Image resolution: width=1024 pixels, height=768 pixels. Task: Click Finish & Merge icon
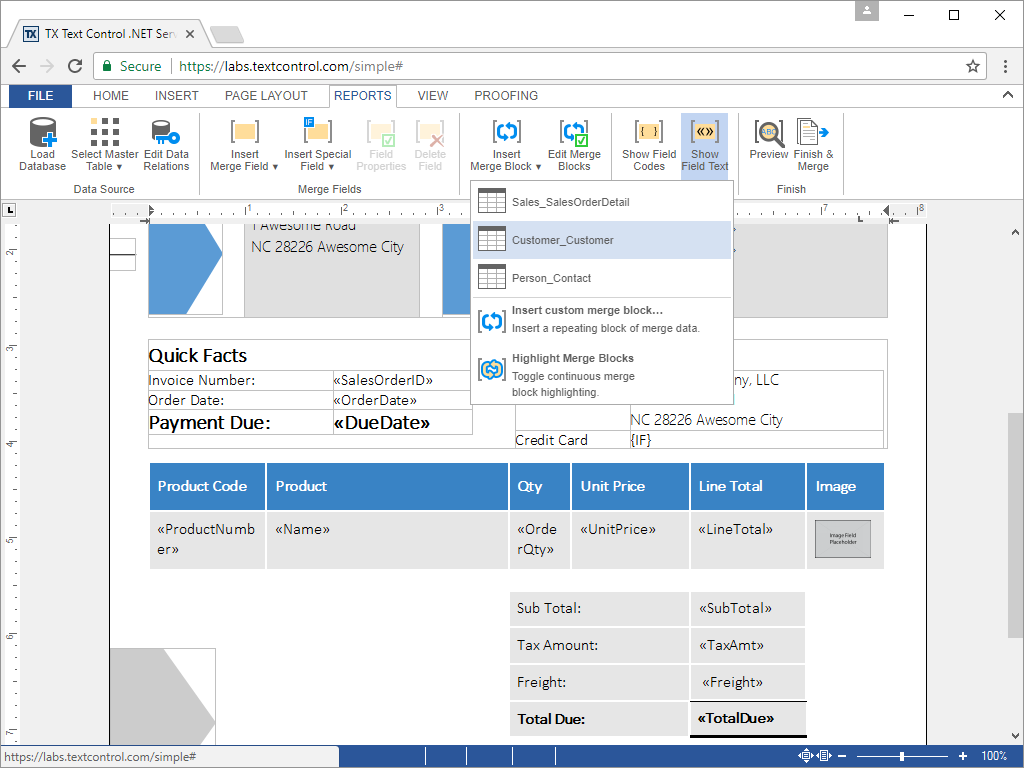pos(813,132)
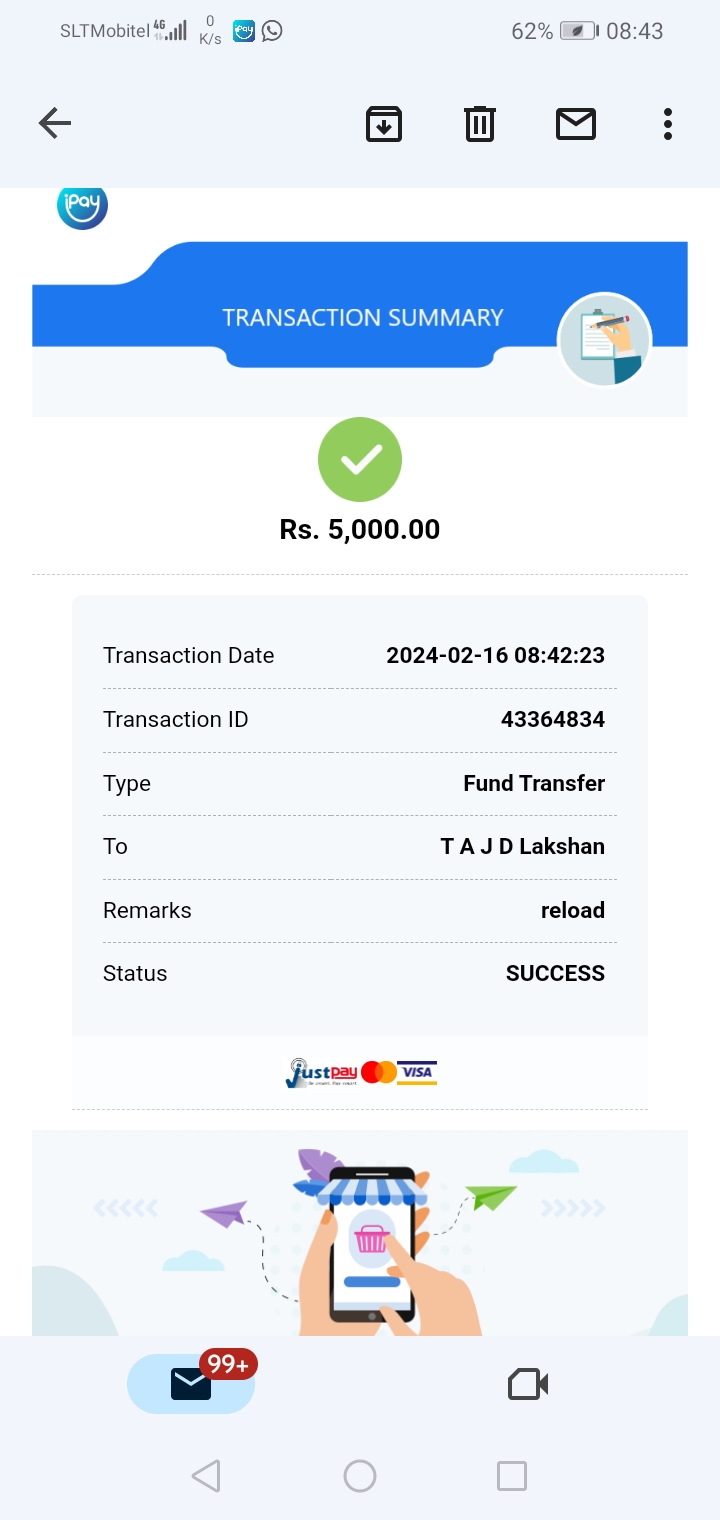Viewport: 720px width, 1520px height.
Task: Open recent apps with square button
Action: 512,1476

§ The task:
Repeat all entries exactly, pictures excluded.

§ Answer to the exercise:
Image resolution: width=1024 pixels, height=768 pixels. Task: Click Finish & Merge icon
pos(813,132)
Viewport: 720px width, 1520px height.
Task: Open recent apps with square button
Action: 512,1476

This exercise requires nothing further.